Connection to Presto via Spark

classic Classic list List threaded Threaded
2 messages Options
Reply | Threaded
Open this post in threaded view
|

Connection to Presto via Spark

Vineet Mishra
Hi,

I am trying to connect to Presto via Spark shell using the following connection string, however ending up with exception

-bash-4.2$ spark-shell  --driver-class-path com.facebook.presto.jdbc.PrestoDriver  --jars presto-jdbc-0.221.jar

scala> val presto_df = sqlContext.read.format("jdbc").option("url", "jdbc:presto://presto-prd.url.com:8443/hive/xyz").option("dbtable","testTable").option("driver","com.facebook.presto.jdbc.PrestoDriver").load()
java.sql.SQLException: Unrecognized connection property 'url'
at com.facebook.presto.jdbc.PrestoDriverUri.validateConnectionProperties(PrestoDriverUri.java:316)
at com.facebook.presto.jdbc.PrestoDriverUri.<init>(PrestoDriverUri.java:95)
at com.facebook.presto.jdbc.PrestoDriverUri.<init>(PrestoDriverUri.java:85)
at com.facebook.presto.jdbc.PrestoDriver.connect(PrestoDriver.java:87)
at org.apache.spark.sql.execution.datasources.jdbc.DriverWrapper.connect(DriverWrapper.scala:45)
at org.apache.spark.sql.execution.datasources.jdbc.JdbcUtils$$anonfun$createConnectionFactory$2.apply(JdbcUtils.scala:61)
at org.apache.spark.sql.execution.datasources.jdbc.JdbcUtils$$anonfun$createConnectionFactory$2.apply(JdbcUtils.scala:52)
at org.apache.spark.sql.execution.datasources.jdbc.JDBCRDD$.resolveTable(JDBCRDD.scala:120)
at org.apache.spark.sql.execution.datasources.jdbc.JDBCRelation.<init>(JDBCRelation.scala:91)
at org.apache.spark.sql.execution.datasources.jdbc.DefaultSource.createRelation(DefaultSource.scala:57)
at org.apache.spark.sql.execution.datasources.ResolvedDataSource$.apply(ResolvedDataSource.scala:158)
at org.apache.spark.sql.DataFrameReader.load(DataFrameReader.scala:119)

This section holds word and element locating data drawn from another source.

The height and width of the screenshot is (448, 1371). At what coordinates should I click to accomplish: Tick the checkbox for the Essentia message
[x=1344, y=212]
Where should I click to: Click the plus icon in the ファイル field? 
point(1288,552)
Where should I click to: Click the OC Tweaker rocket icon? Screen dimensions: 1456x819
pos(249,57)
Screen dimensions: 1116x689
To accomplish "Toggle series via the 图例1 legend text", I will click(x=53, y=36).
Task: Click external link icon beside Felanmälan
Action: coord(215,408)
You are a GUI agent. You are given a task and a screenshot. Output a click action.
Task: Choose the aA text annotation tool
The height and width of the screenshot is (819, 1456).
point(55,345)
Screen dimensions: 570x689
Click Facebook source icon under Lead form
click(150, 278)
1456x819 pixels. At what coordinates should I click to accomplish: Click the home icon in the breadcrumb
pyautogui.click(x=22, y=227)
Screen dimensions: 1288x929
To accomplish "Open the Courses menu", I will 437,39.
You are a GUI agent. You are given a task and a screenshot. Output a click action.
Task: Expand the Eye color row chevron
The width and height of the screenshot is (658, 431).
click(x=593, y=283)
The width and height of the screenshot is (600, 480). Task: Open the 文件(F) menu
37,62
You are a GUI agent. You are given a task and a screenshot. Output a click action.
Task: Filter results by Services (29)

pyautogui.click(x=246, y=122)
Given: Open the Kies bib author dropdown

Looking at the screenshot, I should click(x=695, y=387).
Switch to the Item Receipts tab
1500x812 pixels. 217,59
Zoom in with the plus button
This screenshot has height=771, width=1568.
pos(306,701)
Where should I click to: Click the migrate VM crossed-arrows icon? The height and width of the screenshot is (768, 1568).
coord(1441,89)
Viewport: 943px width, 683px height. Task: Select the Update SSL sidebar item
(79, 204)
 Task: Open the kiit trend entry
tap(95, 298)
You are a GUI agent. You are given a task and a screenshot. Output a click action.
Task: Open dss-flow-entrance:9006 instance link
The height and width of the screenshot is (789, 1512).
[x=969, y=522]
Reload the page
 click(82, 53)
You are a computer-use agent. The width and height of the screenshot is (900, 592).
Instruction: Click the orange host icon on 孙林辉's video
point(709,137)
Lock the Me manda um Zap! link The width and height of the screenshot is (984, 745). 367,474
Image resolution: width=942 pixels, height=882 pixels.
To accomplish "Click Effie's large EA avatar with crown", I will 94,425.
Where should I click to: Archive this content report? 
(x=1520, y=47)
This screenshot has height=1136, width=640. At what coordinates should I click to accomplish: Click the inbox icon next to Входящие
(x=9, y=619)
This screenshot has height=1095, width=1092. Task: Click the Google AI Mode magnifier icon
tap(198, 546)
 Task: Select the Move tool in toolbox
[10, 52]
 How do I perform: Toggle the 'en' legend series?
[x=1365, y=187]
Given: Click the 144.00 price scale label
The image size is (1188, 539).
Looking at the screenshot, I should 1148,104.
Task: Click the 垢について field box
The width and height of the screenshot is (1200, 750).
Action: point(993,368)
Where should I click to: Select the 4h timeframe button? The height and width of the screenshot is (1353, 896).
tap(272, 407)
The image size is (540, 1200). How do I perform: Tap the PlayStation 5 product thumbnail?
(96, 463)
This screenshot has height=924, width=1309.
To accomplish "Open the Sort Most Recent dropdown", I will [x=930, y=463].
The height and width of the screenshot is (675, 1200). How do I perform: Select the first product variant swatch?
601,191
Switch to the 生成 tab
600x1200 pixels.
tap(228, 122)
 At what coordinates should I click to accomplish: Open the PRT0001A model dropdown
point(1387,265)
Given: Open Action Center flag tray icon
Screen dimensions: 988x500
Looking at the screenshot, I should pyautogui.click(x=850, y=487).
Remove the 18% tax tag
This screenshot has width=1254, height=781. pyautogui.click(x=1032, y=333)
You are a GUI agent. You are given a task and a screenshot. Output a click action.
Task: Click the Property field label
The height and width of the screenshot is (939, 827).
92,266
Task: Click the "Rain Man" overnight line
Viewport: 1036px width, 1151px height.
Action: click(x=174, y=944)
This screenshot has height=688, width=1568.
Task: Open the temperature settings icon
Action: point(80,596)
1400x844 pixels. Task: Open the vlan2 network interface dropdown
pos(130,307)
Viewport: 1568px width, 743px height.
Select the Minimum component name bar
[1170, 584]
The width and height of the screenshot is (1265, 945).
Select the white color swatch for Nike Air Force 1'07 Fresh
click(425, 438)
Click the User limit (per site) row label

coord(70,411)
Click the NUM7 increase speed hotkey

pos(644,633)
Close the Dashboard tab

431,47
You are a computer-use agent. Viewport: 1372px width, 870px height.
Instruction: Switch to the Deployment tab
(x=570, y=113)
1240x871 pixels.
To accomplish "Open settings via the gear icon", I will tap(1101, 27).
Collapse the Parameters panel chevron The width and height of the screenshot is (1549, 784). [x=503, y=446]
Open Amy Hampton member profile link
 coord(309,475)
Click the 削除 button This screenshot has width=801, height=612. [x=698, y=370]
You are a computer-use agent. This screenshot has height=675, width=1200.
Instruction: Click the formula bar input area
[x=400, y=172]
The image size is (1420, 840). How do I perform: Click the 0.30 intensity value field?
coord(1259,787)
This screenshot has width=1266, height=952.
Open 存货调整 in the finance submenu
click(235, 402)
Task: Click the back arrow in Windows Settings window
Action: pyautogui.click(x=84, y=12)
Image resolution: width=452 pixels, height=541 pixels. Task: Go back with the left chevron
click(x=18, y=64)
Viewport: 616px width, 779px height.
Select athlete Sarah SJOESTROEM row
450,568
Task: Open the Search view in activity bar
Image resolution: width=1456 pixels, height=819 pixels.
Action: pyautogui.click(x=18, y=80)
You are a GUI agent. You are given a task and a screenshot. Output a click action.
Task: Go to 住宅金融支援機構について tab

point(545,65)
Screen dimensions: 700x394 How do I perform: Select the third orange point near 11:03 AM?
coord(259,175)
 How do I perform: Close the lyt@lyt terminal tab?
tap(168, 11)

Upon removing the url option from the above string I am getting the following exception,

scala> val presto_df = sqlContext.read.format("jdbc").option("uri", "jdbc:presto://presto-prd.url.com:8443/hive/xyz").option("dbtable","testTable").option("driver","com.facebook.presto.jdbc.PrestoDriver").load()
 java.lang.RuntimeException: Option 'url' not specified
at scala.sys.package$.error(package.scala:27)
at org.apache.spark.sql.execution.datasources.jdbc.DefaultSource$$anonfun$1.apply(DefaultSource.scala:33)
at org.apache.spark.sql.execution.datasources.jdbc.DefaultSource$$anonfun$1.apply(DefaultSource.scala:33)
at scala.collection.MapLike$class.getOrElse(MapLike.scala:128)
at org.apache.spark.sql.execution.datasources.CaseInsensitiveMap.getOrElse(ddl.scala:150)
at org.apache.spark.sql.execution.datasources.jdbc.DefaultSource.createRelation(DefaultSource.scala:33)
at org.apache.spark.sql.execution.datasources.ResolvedDataSource$.apply(ResolvedDataSource.scala:158)
at org.apache.spark.sql.DataFrameReader.load(DataFrameReader.scala:119)
at $iwC$$iwC$$iwC$$iwC$$iwC$$iwC$$iwC$$iwC.<init>(<console>:25)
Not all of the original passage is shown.